The problem stems from the proliferation of worksheets, so entrenched into the American school culture. Get rid of the worksheets and teach students how to record a problem and a solution on a clean sheet of paper, preferably in a notebook, so that the record stays for at least the duration of a school year.
In short, use GFSA (Given-Find-Solution-Answer) or GFAS (Given-Find-Assumptions-Solution) process, which is used in technical colleges, but is completely absent from schools.
Given: write down what is given without repeating the problem verbatim; instead introduce constants and variables that later will be used in the solution; draw a picture if needed, use introduced symbols in the picture. The problem must be completely recognizable by reading the Given section without referring to the original problem in a textbook.
Find: clearly state what should be found.
Assumptions: this may be part of a Given part, for example, when solving geometrical problems involving vehicles or walking we may assume that the Earth's surface is flat, or when solving an equation we may assume that the roots are real numbers.
Solution: a step-by-step process, which usually involve some textual explanations, but not too much. There should be enough text to understand what numbers mean. Solve symbolically first, then plug in the numbers.
Answer: clearly state the answer, some professors require to underline it for clarity.
The above problem can be solved as follows:
Given: rectangle (draw a picture) with sides (mark sides with letters, say "a" for the longer side, and "b"). On the picture mark segments of the longer side as a1 and a2, for example. Then write a1 = 4m; a2 = 3m; b = 2m
Find: Area of the rectangle (introduce a letter, say "s"), write s - ?
1) Generic formula: s = a * b = (a1 + a2) * b;
2) Plug in numbers:
s = (3 + 4) * 2 = 7 * 2 = 14;
s = (3 + 4) * 2 = 3 * 2 + 4 * 2 = 6 + 8 = 14;
Each separate calculation is terminated with semicolon. It must be beaten into the subconcious that equal sign means that stuff on the left equals to the stuff on the right, so 3+4=7×2=14 is incorrect solution, and the problem is marked as not done, plain and simple.
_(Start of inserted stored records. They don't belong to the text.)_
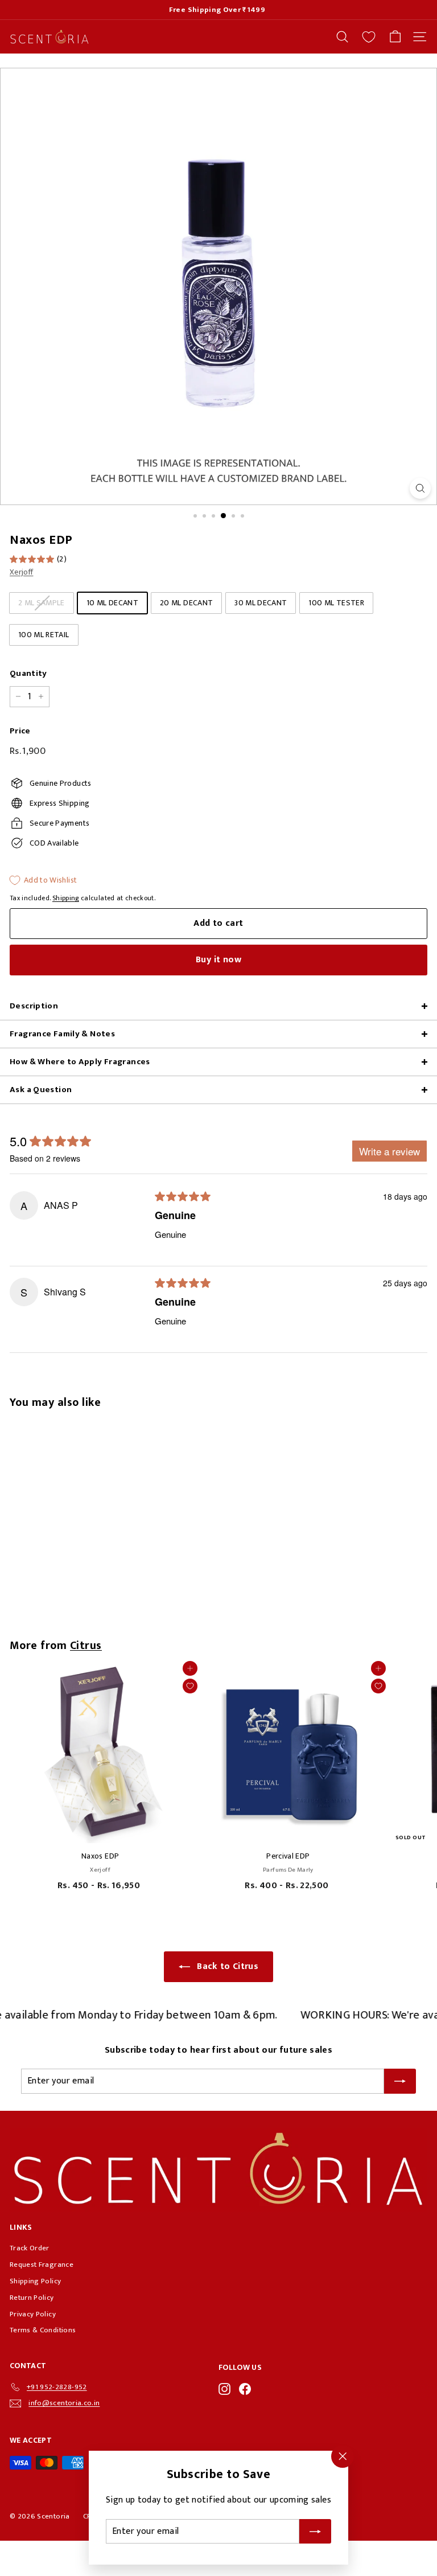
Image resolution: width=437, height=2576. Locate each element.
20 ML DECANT (186, 602)
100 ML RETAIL (43, 634)
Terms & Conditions (43, 2330)
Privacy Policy (33, 2314)
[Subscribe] (315, 2531)
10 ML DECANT (112, 602)
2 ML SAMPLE (41, 602)
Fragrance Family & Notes (62, 1034)
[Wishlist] (369, 37)
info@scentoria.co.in (64, 2403)
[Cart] (395, 37)
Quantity (28, 673)
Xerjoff (21, 572)
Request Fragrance (41, 2264)
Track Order (30, 2248)
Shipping (65, 898)
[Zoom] (420, 488)
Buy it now (218, 959)
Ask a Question (41, 1089)
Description (34, 1006)
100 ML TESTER (336, 602)
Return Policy (32, 2297)
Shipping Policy (35, 2281)
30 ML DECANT (260, 602)
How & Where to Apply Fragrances (80, 1062)
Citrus (86, 1645)
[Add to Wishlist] (190, 1686)
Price (20, 731)
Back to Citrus (227, 1966)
Students must be taught to split task into clearly marked steps, like:
s = s1 + s2, where s1 = a1 * b, s2 = a2 * b;
Then students would write:
Area of the left part: s1 = 3 * 2 = 6 (m2)
Area of the right part: s2 = 4 * 2 = 8 (m2)
Notice (m2) in parentheses. There are two approaches to dimensions: one is to write dimensions everywhere throughout the expression, like: s = 4m * 2m = 8m2 (no parentheses), this is useful for dimensional analysis, like meters times meters equals meters squared, but can be clunky for school math. Another option is to specify dimension of the resulting value only, in this case put it in parentheses.
s = 6 + 8 = 14 (m2)
Answer: the area of the rectangle is 14 m2. (underline "14 m2").
Obviously, this particular problem does not require such an elaborate solution, but the students must be taught the principle, the scaffolding of the generic solution. The above problem can be solved simply as:
1) s = a * b;
2) s = (3 + 4) * 2 = 7 * 2 = 14;
Answer: 14 (m2)
Introduce symbolic solution as early as possible, this improves conceptual understanding, and will pay back when they start algebra.